Field system, Barnaderg, Co. Galway
Co. Galway |
Ritual/Ceremonial
Aerial photography has a way of revealing what centuries of grass have quietly buried, and at Barnaderg in County Galway, a flight in July 1970 did exactly that.
From the air, a series of low, grassed-over banks emerged across the landscape, the ghostly outline of a field system that would be almost invisible to anyone walking the ground. Not all of these banks are ancient; those close to Barnaderg Castle are more likely the product of relatively modern drainage work. But to the south-west and west of the enclosure, the picture changes. There, a collection of small, irregular fields, covering roughly 200 metres north-east to south-west and 150 metres north-west to south-east, preserves traces of a much older agricultural arrangement, including faint ridge and furrow cultivation, the corrugated pattern left in soil by repeated ploughing in narrow strips.

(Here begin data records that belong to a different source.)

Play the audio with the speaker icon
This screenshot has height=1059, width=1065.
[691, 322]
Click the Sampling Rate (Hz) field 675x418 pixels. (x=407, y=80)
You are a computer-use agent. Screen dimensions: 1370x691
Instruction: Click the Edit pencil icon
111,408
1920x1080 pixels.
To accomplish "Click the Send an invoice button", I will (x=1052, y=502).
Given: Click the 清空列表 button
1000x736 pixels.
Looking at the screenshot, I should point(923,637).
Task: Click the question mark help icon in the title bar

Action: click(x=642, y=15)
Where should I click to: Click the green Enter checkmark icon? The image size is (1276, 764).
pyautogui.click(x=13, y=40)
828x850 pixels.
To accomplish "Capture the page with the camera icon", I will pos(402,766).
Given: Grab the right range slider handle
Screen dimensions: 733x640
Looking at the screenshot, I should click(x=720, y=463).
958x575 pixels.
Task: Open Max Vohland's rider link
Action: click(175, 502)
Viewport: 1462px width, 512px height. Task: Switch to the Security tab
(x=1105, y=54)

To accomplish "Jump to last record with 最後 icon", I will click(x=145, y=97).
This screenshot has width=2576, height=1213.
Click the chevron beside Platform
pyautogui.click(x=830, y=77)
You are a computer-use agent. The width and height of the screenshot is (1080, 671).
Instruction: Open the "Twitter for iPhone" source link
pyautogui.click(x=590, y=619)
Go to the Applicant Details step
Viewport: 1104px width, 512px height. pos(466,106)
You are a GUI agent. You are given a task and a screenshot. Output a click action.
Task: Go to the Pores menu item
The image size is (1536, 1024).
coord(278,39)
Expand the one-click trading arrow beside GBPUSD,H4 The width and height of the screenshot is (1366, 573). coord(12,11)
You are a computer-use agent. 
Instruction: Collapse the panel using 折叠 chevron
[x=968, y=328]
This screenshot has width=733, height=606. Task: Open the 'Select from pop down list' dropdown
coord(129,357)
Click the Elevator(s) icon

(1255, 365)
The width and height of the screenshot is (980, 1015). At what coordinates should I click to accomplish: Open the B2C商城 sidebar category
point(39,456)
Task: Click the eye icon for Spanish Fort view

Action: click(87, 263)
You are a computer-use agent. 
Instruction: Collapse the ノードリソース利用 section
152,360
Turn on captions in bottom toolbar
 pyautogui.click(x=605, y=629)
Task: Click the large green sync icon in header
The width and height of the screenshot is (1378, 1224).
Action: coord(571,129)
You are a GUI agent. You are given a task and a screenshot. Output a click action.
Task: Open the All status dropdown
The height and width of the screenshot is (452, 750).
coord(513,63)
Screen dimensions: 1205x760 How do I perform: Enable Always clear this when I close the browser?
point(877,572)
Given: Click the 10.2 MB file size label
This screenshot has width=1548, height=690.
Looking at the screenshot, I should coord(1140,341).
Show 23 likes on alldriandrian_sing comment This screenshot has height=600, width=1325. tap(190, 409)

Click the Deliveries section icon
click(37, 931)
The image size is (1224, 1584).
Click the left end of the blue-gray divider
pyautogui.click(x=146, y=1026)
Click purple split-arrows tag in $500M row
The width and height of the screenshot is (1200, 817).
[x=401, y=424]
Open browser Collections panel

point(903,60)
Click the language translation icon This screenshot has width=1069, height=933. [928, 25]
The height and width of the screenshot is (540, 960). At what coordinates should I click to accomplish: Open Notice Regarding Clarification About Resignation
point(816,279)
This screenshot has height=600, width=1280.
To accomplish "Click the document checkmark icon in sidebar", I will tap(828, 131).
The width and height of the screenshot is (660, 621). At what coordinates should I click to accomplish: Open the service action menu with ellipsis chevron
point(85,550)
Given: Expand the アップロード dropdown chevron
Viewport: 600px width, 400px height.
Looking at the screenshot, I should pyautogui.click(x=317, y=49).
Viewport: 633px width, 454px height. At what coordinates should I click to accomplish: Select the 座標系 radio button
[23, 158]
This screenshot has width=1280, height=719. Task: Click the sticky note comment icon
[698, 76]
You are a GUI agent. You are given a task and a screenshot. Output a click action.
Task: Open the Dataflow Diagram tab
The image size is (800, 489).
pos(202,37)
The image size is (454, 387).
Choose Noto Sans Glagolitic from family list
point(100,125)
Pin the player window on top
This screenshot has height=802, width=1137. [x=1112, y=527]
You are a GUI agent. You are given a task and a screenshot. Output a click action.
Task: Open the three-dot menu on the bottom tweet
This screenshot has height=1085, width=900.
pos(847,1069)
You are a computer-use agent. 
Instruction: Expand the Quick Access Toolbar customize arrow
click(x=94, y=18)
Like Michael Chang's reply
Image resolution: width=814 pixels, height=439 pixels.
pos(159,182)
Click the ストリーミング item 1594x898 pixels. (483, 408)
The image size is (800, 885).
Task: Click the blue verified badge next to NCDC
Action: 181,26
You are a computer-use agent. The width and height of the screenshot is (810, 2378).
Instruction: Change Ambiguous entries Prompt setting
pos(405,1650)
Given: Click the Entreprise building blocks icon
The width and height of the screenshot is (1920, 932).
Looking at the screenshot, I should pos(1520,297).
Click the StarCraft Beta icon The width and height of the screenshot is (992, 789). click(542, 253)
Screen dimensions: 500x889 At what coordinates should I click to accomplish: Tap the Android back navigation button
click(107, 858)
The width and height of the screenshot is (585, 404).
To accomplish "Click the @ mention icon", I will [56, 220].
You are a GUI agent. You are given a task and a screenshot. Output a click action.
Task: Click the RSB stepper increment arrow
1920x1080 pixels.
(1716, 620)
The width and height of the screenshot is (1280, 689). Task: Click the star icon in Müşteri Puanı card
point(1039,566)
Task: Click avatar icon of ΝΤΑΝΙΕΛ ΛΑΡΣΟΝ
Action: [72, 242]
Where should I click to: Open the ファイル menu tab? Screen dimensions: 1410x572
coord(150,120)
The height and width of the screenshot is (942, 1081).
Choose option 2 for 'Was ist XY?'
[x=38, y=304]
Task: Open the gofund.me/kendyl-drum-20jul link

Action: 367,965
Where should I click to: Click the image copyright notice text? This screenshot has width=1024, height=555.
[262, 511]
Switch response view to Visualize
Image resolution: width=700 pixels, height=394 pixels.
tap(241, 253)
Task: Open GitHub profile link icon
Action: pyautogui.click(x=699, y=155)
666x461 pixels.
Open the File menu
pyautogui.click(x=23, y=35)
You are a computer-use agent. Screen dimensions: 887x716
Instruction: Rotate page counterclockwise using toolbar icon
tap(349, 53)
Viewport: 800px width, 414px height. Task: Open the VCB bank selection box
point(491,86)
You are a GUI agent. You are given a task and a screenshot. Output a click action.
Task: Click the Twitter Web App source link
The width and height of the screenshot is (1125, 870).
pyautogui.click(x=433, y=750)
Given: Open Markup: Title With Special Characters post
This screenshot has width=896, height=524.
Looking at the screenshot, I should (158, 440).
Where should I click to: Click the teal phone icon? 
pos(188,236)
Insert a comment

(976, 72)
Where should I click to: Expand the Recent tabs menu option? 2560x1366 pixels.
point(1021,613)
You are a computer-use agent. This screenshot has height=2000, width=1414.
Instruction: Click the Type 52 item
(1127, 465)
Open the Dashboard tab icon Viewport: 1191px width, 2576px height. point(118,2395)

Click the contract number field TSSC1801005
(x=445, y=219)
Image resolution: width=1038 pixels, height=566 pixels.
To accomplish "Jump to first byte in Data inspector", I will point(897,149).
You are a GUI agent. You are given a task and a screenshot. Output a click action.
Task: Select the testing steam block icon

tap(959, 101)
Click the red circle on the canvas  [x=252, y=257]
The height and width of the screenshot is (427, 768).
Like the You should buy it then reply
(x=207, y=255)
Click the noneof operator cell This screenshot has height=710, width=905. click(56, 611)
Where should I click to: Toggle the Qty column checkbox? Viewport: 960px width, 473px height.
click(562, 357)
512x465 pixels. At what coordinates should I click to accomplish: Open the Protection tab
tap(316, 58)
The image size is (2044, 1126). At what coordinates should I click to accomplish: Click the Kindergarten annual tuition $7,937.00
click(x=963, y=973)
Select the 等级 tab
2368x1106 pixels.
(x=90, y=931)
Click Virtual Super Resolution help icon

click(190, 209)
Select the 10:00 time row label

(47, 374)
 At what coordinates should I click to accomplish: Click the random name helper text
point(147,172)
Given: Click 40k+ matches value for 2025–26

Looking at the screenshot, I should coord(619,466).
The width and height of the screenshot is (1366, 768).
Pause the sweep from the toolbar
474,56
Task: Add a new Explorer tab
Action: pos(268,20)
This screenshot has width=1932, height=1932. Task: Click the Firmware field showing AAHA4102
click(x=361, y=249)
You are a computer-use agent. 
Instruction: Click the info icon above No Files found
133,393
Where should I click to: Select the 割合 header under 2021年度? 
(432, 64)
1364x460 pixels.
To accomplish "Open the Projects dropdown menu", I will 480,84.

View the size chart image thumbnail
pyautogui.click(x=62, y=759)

The field system sits within a cluster of early monuments. A cashel, a type of stone-walled circular enclosure typically associated with early medieval settlement and farming, lies only about 50 metres to the north-east. Barnaderg Castle itself is approximately 300 metres to the south-east. Together, these three features suggest a landscape that was organised and worked across multiple periods, with the irregular field boundaries possibly predating the castle by a considerable stretch. The aerial reconnaissance that identified the banks was carried out as part of the Cambridge University Committee for Aerial Photography programme, a long-running project that documented Irish and British archaeological landscapes from the air during the mid-twentieth century.